Pretty soon it was down to Lance and me. Lance was considered to be the coward of our troop—afraid of every type of bug, and really somewhat terrified of dirt. Lo and behold, Lance decided to choose this day for his epiphany of courage. He jumped up in the air and landed, his foot slipping at the last moment, nearly falling, but grabbed by some nearby buddies, who then alternated with pounding him on the back for his courage and clapping wildly.
So there it was—that universal turn of nine heads in my direction.
Their faces were full of encouragement, nodding as if to send good vibrations in my direction.
I thought about following Lance’s example, then realized I was not born stupid. So instead I stepped to the edge and looked over at the craggy hillside, filled with rocks and bushes beneath. My first thought was, “I wonder if I could survive a fall and get the hell out of here in an ambulance?”

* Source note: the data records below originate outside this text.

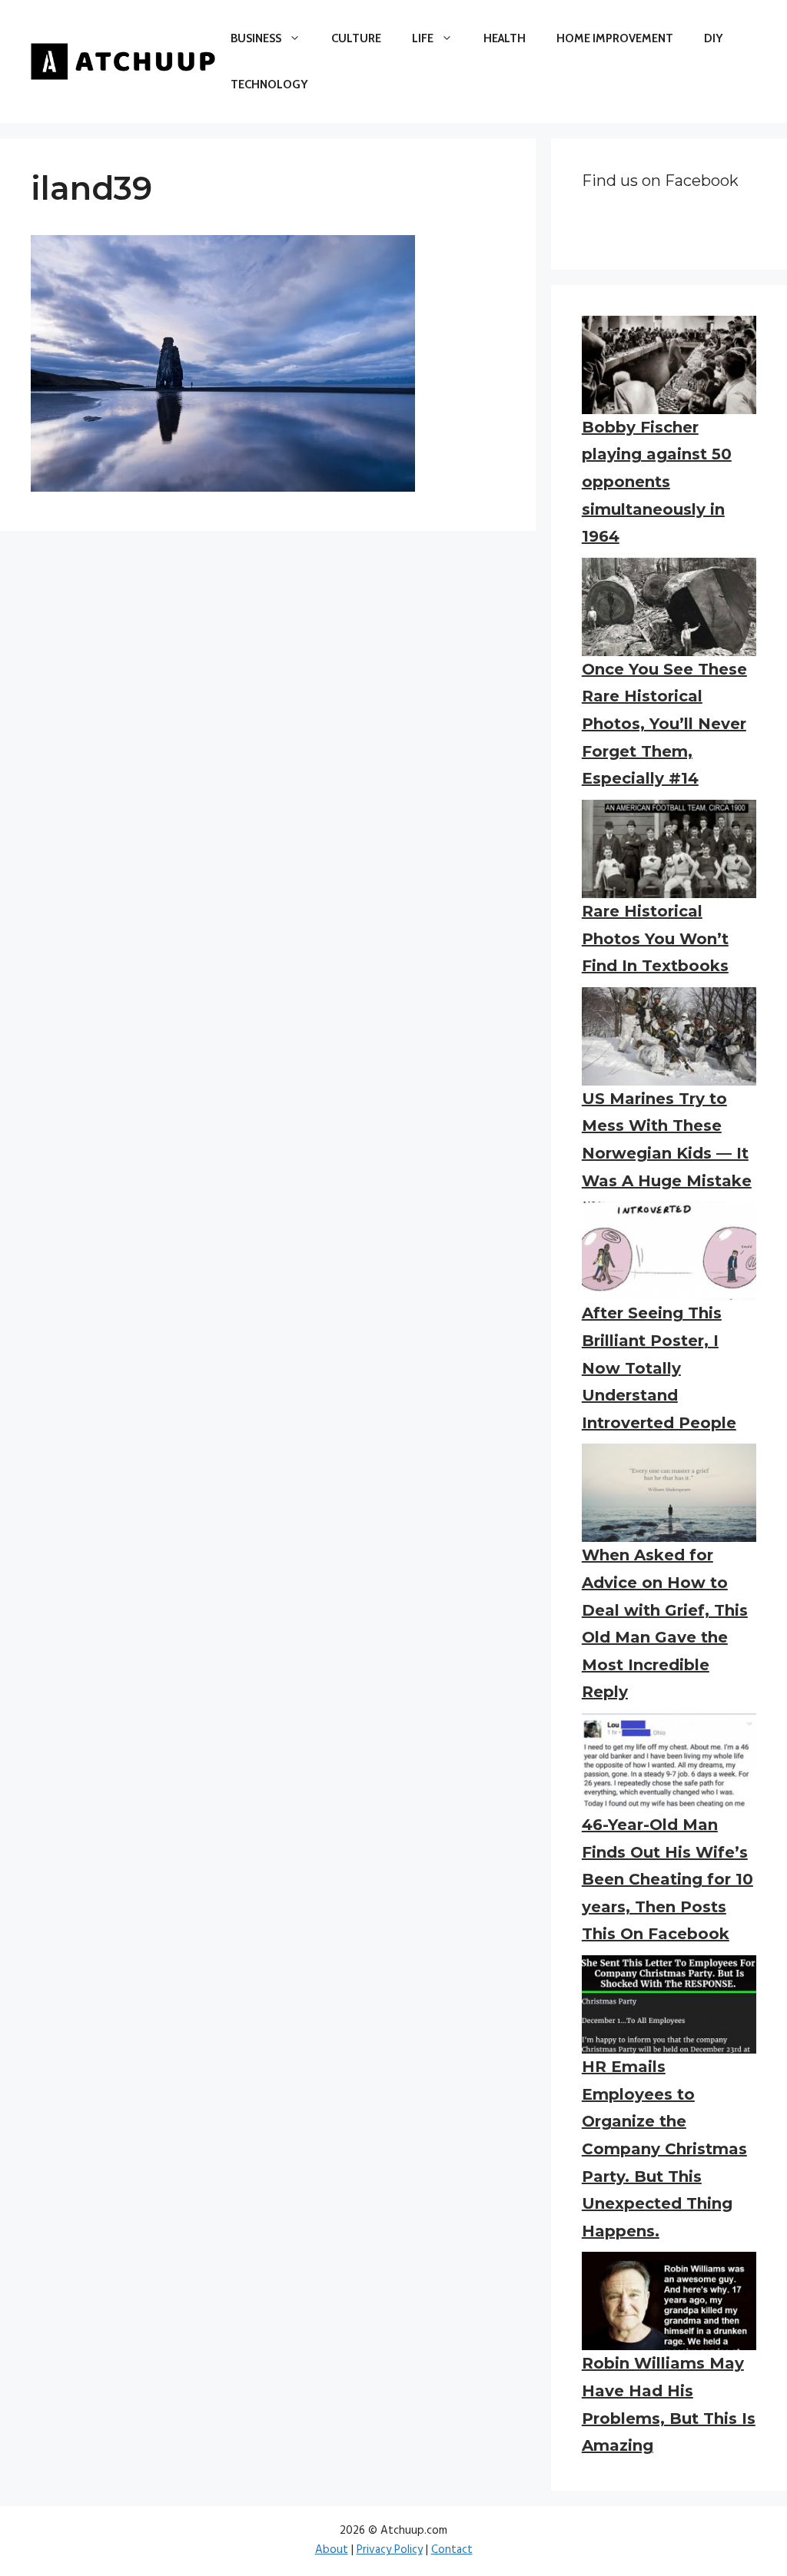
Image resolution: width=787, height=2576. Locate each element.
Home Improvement (614, 38)
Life (422, 38)
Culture (356, 38)
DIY (713, 38)
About (331, 2550)
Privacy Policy (390, 2550)
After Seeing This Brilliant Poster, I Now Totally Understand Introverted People (659, 1367)
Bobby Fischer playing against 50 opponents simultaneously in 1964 (657, 481)
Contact (452, 2550)
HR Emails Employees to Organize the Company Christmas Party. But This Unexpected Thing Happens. (664, 2148)
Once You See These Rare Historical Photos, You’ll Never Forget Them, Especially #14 (664, 723)
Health (504, 38)
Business (256, 38)
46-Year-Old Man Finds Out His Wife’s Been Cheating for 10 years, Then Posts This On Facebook (667, 1879)
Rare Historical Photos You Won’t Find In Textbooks (655, 938)
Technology (269, 84)
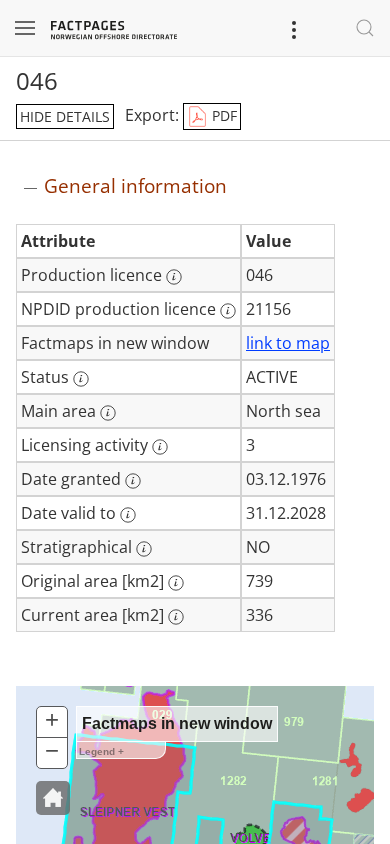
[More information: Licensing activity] (160, 447)
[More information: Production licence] (174, 277)
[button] (53, 798)
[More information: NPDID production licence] (228, 311)
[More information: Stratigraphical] (144, 549)
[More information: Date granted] (133, 481)
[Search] (365, 28)
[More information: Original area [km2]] (176, 583)
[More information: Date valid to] (128, 515)
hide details (65, 116)
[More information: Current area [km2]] (176, 617)
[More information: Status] (81, 379)
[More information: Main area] (108, 413)
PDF (222, 115)
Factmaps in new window (177, 723)
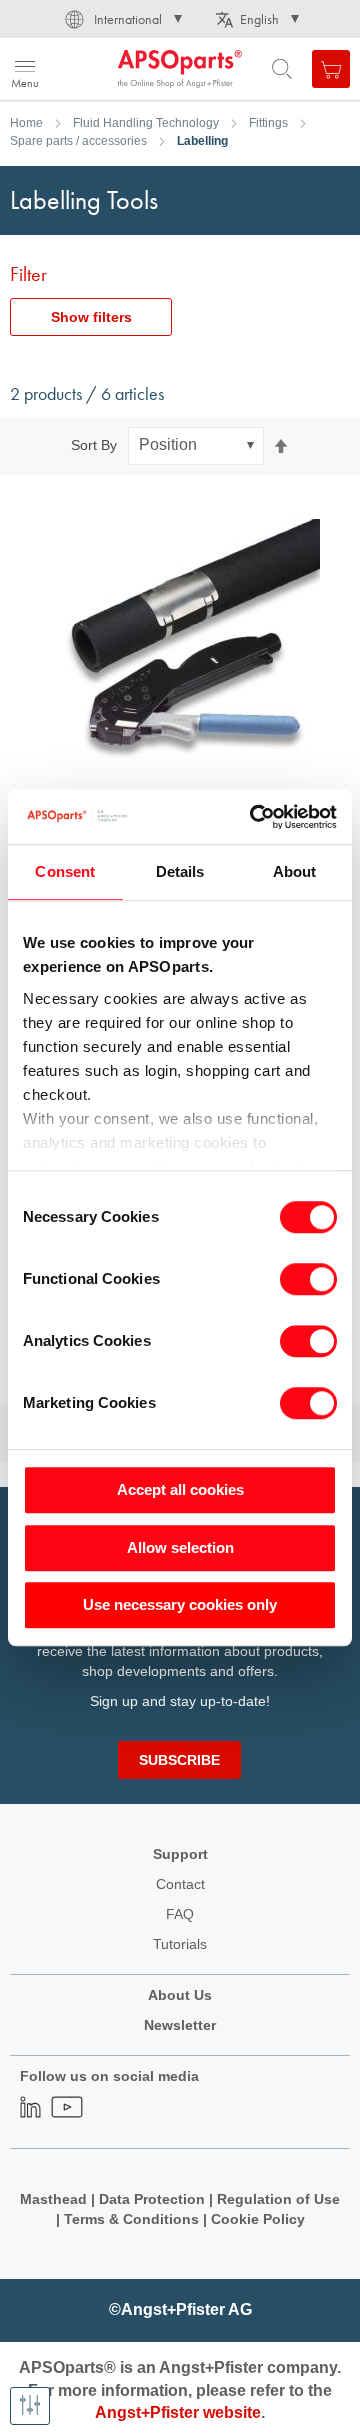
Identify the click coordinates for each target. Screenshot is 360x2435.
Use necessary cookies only (180, 1604)
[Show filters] (30, 2406)
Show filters (91, 317)
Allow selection (180, 1547)
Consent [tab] (65, 871)
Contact (180, 1884)
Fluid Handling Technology (146, 123)
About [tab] (295, 871)
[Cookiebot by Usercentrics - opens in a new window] (254, 817)
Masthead (53, 2199)
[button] (122, 19)
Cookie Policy (258, 2219)
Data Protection (152, 2199)
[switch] (308, 1281)
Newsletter (180, 2025)
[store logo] (112, 69)
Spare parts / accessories (78, 141)
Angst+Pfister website (178, 2412)
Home (26, 123)
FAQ (180, 1914)
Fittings (268, 123)
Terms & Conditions (131, 2219)
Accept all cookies (180, 1489)
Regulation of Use (278, 2199)
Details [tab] (180, 871)
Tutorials (180, 1944)
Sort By (94, 445)
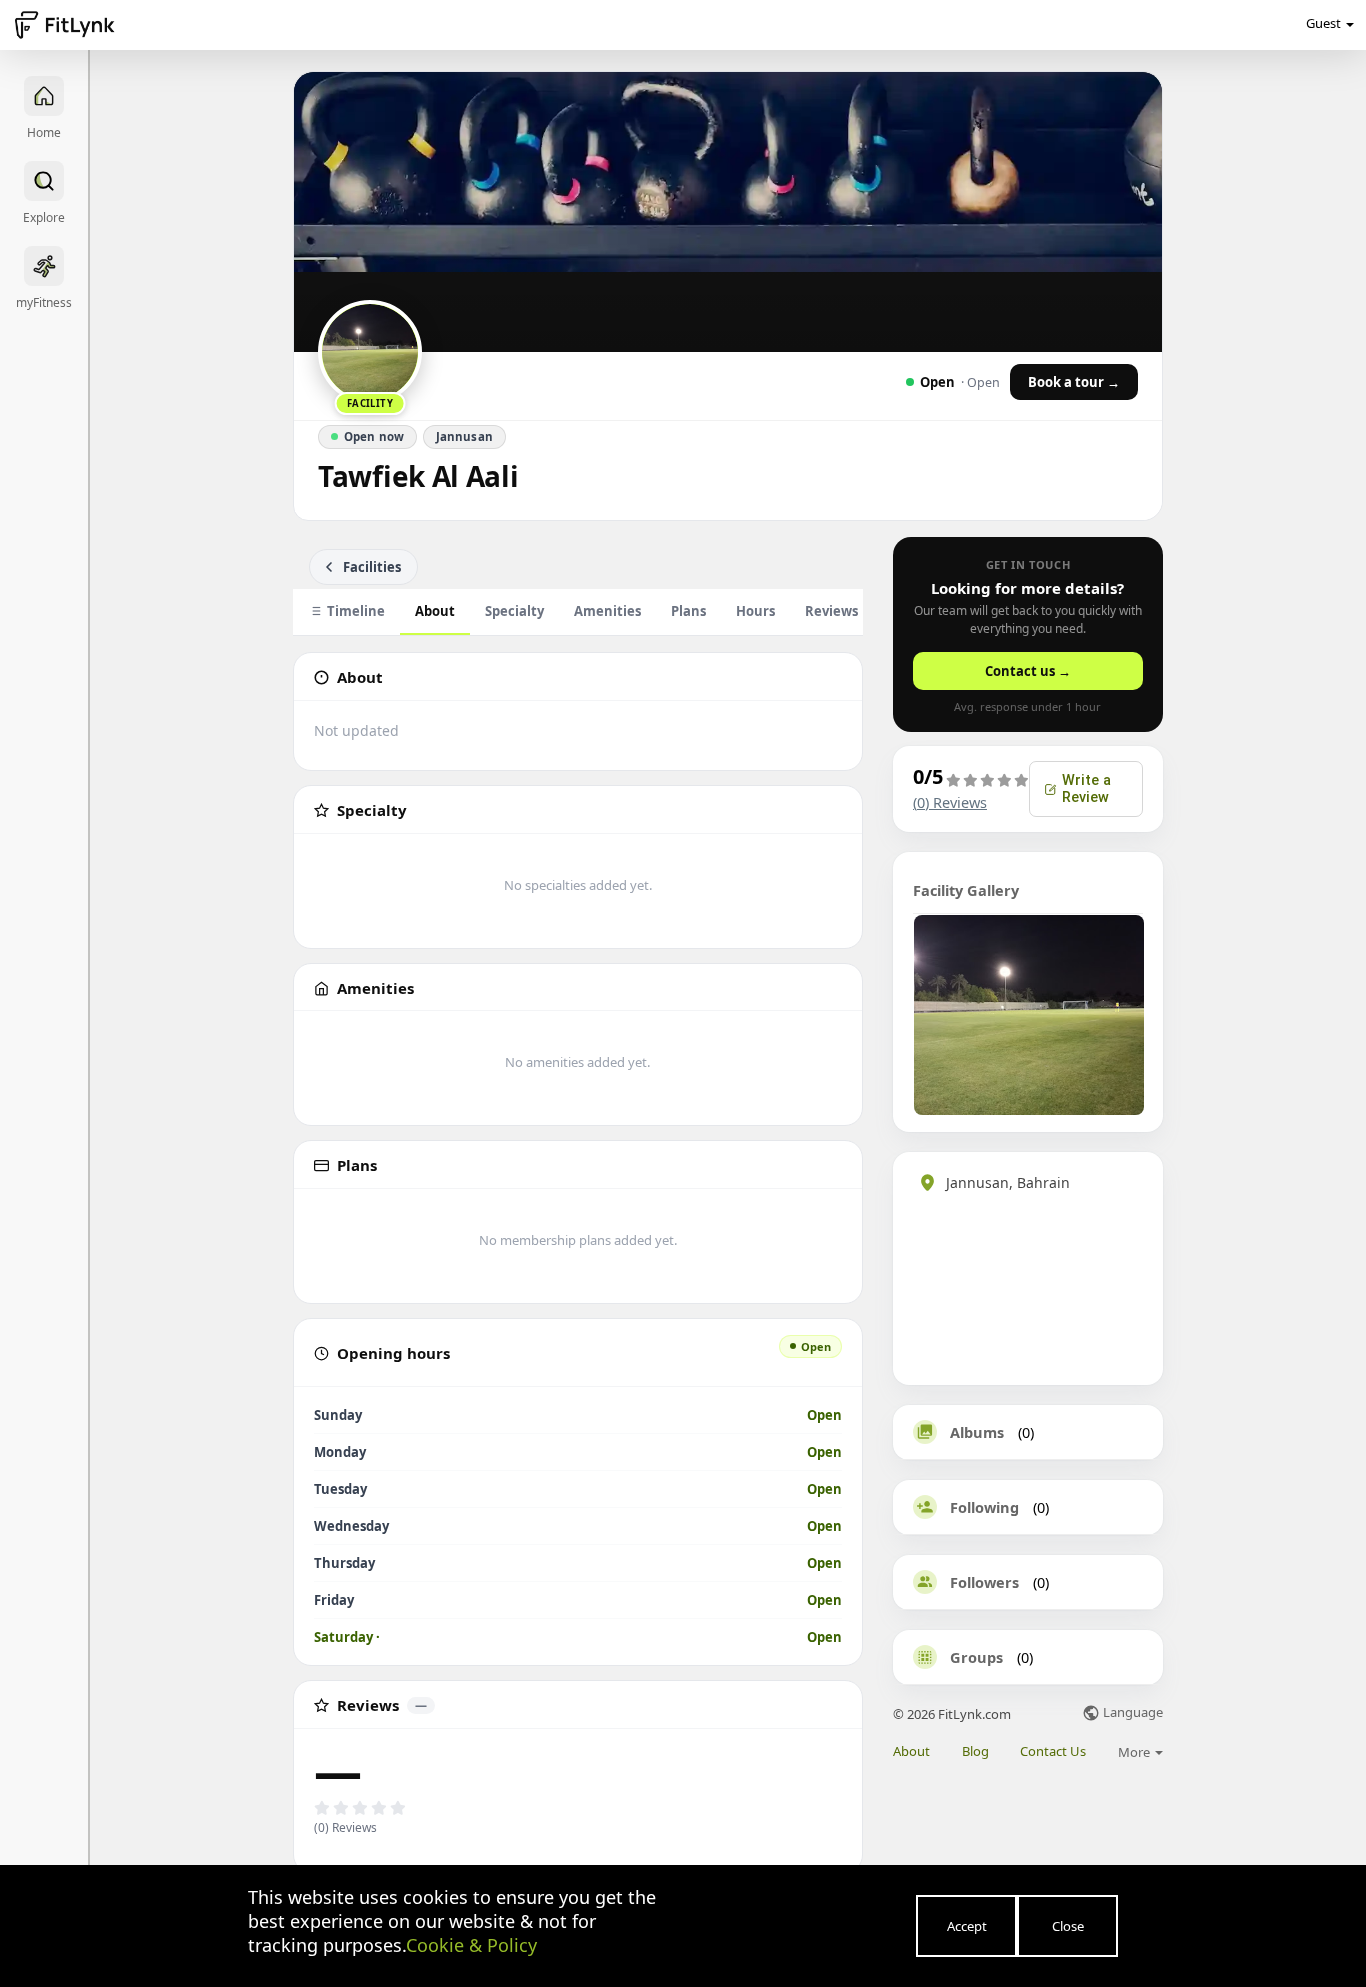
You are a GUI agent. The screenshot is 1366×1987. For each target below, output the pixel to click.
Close (1068, 1926)
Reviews (842, 611)
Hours (755, 611)
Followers (984, 1582)
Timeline (356, 611)
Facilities (372, 567)
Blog (975, 1751)
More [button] (1135, 1752)
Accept (967, 1926)
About (435, 611)
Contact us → (1028, 671)
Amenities (607, 611)
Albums (977, 1432)
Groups (976, 1657)
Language (1131, 1713)
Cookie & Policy (471, 1945)
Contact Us (1053, 1751)
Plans (688, 611)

But it seemed unlikely and certainly painful.
The delay was apparently unnerving to my cohorts, because they began to express verbal exhortations, which gradually became more ferocious and even challenging. That’s when the dastardly statement came to be.
“Come on! It’s just about eight feet!”
You see, they were wrong. It was a crevasse. There was no place for feet at all. If it had been just eight feet, I could just walk across. But it was eight huge spaces of nothing but air.
Spurred on by a combination of humiliation, edification and (still) the prospect of dinner, I leaped.
But I did not do it feet first. Instead I leaped with the top of my body toward the ledge, barely catching it with my hands, my feet dangling and kicking, and me ready to fall.
Blessedly, all of my friends who had made it safely to the other side grabbed me by whatever they could reach and pulled me up to safety.
My heart was pounding. It didn’t stop its thumping for a solid twenty minutes.
Every single one of the people who leaped across chose not to talk about it.
I think they were terrified that they nearly lost me in the Great Crevasse on the overly lengthy hike in pursuit of toasting a marshmallow.